Interventional radiology is in a prime position to leverage the enhanced visualization afforded by augmented reality (AR) technology to improve image-guided procedures and achieve better outcomes, according to a recent article published online in the Journal of Vascular and Interventional Radiology.
"Augmented and mixed reality are novel display technologies that are able to provide a new way to visualize images and localize targets during image-guided procedures," wrote the authors, led by Dr. Brian Park and Dr. Stephen Hunt, PhD, of Penn Medicine.
AR's capacity to enhance the visualization and localization of targets has shown in recent studies that it can help produce a wide range of benefits, from enhancing anatomic understanding to reducing radiation exposure and operation times, they noted.
"Although interventional radiology has been somewhat slow to adopt such technologies, these technologies may be appealing to interventional radiologists and image-guided therapists for readily accessible image viewing or advanced 3D visualization intraprocedurally," they wrote (J Vasc Interv Radiol, February 12, 2020).
New visualization technology
One of the main advantages of AR, as it pertains to interventional radiology, is that it allows users to overlay holograms onto real-world objects anywhere within the surgical suite and interact with them without losing sight of the natural environment. Clinicians have been applying this use of AR to medical training and education at a growing rate over the past several years.
For example, interventional radiologists have used AR to create immersive scenarios to simulate procedures for complex cases and test new equipment, according to the authors. AR has also allowed radiologists to offer and receive assistance from other experts in real-time -- ideal for collaborating with those in rural or developing regions.
The benefits of AR extend to other interventional radiology staff members as well, they continued. AR-assisted virtual C-arm positioning guides have helped aid radiologic technologists in establishing proper C-arm views more quickly than manual positioning, reducing their exposure to radiation. In addition, clinicians can use AR technology to project radiation dose maps onto the interventional radiology table in order to monitor all staff members' radiation exposure during procedures.

===============

→ Try it: Rewrite the part of the article on augmented reality in interventional radiology starting at "For example, interventional" and ending at "or developing regions.", swapping "immersive scenarios" for "virtual scenarios".

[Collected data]
===============

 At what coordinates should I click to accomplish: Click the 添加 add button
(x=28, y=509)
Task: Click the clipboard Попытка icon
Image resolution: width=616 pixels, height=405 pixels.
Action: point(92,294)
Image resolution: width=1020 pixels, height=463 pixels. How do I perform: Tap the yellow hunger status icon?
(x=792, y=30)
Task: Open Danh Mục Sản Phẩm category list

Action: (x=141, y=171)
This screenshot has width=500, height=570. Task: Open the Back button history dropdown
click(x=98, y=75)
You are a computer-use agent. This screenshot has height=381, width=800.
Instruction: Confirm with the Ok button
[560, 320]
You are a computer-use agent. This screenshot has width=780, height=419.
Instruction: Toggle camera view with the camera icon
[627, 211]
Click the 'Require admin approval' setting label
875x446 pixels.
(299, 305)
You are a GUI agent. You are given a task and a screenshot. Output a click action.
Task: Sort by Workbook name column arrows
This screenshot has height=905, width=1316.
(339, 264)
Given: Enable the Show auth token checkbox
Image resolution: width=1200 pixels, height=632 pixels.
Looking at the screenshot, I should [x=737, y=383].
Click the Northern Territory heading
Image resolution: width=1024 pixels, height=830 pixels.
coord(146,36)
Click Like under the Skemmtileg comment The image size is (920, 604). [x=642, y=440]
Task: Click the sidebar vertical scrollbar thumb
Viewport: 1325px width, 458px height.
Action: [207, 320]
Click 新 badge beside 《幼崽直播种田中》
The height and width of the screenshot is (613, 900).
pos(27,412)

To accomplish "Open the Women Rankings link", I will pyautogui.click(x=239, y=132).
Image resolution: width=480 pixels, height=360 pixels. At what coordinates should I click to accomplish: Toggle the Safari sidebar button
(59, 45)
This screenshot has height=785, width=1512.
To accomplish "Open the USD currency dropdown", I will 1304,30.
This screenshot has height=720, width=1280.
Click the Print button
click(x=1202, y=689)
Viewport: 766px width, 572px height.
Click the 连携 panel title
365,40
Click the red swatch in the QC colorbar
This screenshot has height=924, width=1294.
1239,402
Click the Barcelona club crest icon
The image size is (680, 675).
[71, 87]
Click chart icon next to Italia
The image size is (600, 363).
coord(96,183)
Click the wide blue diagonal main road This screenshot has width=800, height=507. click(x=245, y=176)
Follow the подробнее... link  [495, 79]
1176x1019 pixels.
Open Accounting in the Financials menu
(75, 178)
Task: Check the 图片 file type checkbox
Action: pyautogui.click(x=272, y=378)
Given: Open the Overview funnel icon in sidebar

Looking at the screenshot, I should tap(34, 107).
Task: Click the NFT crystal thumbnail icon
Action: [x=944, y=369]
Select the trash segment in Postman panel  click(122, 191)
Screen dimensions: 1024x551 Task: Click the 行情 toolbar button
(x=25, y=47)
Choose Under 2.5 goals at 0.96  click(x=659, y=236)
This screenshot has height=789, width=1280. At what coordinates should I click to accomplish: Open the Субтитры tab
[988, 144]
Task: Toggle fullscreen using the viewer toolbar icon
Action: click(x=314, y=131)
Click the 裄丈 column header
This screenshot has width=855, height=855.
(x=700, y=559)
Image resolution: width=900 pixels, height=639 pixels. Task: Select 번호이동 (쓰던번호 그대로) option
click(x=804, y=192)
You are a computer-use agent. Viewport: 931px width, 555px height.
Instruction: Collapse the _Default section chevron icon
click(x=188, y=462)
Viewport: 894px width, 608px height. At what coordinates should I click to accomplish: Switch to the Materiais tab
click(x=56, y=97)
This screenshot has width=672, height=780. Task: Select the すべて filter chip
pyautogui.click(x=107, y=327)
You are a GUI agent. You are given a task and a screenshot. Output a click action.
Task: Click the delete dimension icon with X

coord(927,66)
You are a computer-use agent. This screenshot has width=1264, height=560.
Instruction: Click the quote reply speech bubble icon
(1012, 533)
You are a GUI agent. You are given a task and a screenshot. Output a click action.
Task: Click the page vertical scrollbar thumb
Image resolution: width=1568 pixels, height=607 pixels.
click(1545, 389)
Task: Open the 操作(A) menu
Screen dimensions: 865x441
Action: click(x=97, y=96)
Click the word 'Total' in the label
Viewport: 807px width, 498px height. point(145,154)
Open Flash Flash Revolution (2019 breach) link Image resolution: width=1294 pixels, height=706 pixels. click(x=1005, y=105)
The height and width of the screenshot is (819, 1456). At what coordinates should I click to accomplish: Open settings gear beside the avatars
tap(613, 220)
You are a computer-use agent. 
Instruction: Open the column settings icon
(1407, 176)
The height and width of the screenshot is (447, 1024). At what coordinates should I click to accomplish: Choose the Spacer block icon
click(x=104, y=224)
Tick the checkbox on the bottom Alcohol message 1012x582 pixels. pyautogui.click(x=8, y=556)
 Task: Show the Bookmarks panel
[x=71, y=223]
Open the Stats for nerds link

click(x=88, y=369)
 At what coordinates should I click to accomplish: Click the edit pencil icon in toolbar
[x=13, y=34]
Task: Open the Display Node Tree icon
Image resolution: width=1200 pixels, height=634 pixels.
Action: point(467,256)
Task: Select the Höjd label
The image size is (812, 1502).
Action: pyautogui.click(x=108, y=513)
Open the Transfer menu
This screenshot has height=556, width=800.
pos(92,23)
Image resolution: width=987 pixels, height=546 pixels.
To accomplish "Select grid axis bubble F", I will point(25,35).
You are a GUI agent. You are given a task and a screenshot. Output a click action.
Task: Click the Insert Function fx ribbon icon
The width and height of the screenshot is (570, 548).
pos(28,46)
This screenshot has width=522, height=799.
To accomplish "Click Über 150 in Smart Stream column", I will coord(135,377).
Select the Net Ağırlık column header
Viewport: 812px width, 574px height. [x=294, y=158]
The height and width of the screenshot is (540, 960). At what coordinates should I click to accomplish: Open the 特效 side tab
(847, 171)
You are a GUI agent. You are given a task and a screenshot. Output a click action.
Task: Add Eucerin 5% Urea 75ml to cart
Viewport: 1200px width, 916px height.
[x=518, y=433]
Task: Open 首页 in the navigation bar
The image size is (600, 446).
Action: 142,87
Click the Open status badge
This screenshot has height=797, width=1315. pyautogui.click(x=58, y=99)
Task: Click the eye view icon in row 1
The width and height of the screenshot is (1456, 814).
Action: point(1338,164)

===============

→ Answer:
For example, interventional radiologists have used AR to create virtual scenarios to simulate procedures for complex cases and test new equipment, according to the authors. AR has also allowed radiologists to offer and receive assistance from other experts in real-time -- ideal for collaborating with those in rural or developing regions.